The largest food and grocery chain in America, Kroger Corporation, stated on Monday (March 3) that the investigation into McMullen’s personal conduct was unrelated to the company’s operations but found that his behavior did not align with the company’s business ethics policy.
Board member Ronald Sargent will assume the role of Chairman and interim CEO, effective immediately. Sargent has been a member of Kroger’s board since 2006 and served as the company’s Chief Director since 2017. He has held various positions within the grocery chain, including in store operations, sales, marketing, manufacturing, and strategy. Sargent is also a former Chairman and CEO of the office supplies chain Staples.
At age 64, McMullen started working at Kroger in 1978 as a part-time inventory and bagging clerk at a store in Lexington, Kentucky.
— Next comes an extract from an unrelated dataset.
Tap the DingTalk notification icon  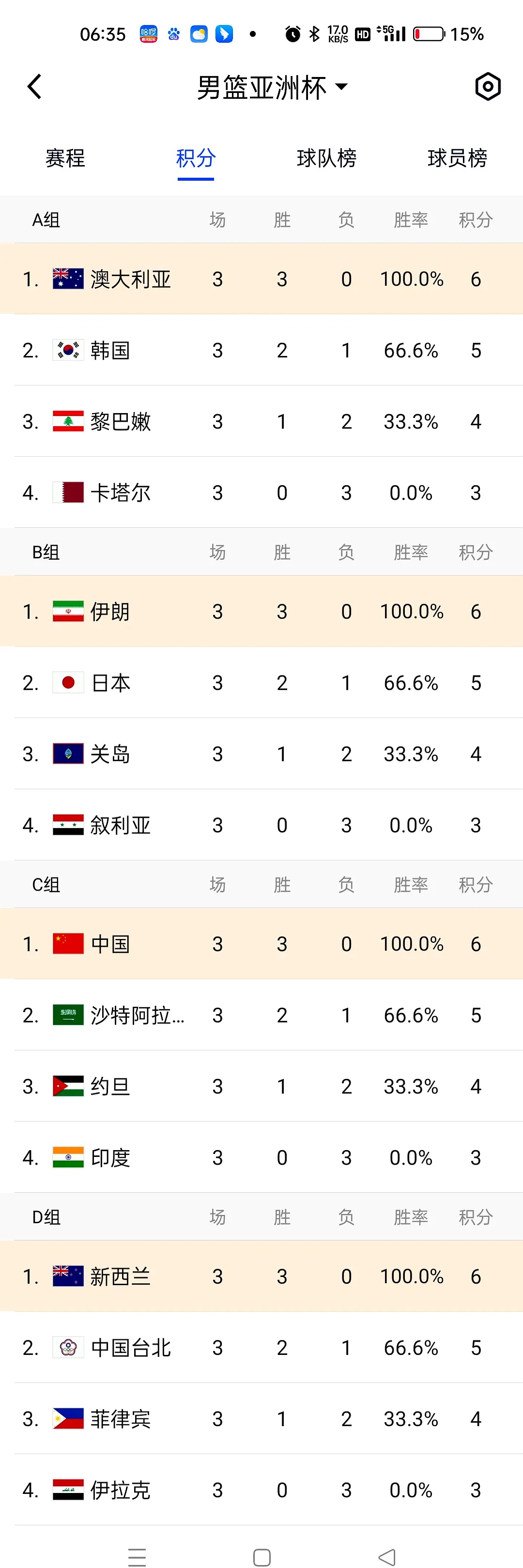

He rose through the ranks within the company, becoming Chief Financial Officer in 1995, Chief Operating Officer in 2009, CEO in 2014, and was appointed Chairman in the following year.
Headquartered in Cincinnati, Ohio, Kroger Corporation disclosed that its Board learned of McMullen’s personal conduct on February 21 and promptly hired an external independent legal advisor to conduct an investigation, overseen by a special board committee.
The company clarified that McMullen’s actions were unrelated to the company’s financial performance, operations, or reporting and did not involve any Kroger employees.
Kroger Corporation is now in search of its next CEO while Sargent has agreed to continue as interim CEO until a permanent successor is appointed. Prior to Monday’s opening bell, Kroger’s stock price dropped over 3.5%.
McMullen’s departure comes at a time of restructuring for Kroger following the failed merger attempt with another grocery giant, Albertsons. In 2022, the two companies proposed the largest supermarket merger in U.S. history, citing the need to combine forces to better compete against rivals like Walmart.
However, two judges halted the $24.6 billion deal in December of the previous year, stating it could weaken industry competition and raise prices. Albertsons later sued Kroger, alleging they failed to make all necessary efforts to secure regulatory approval for the merger.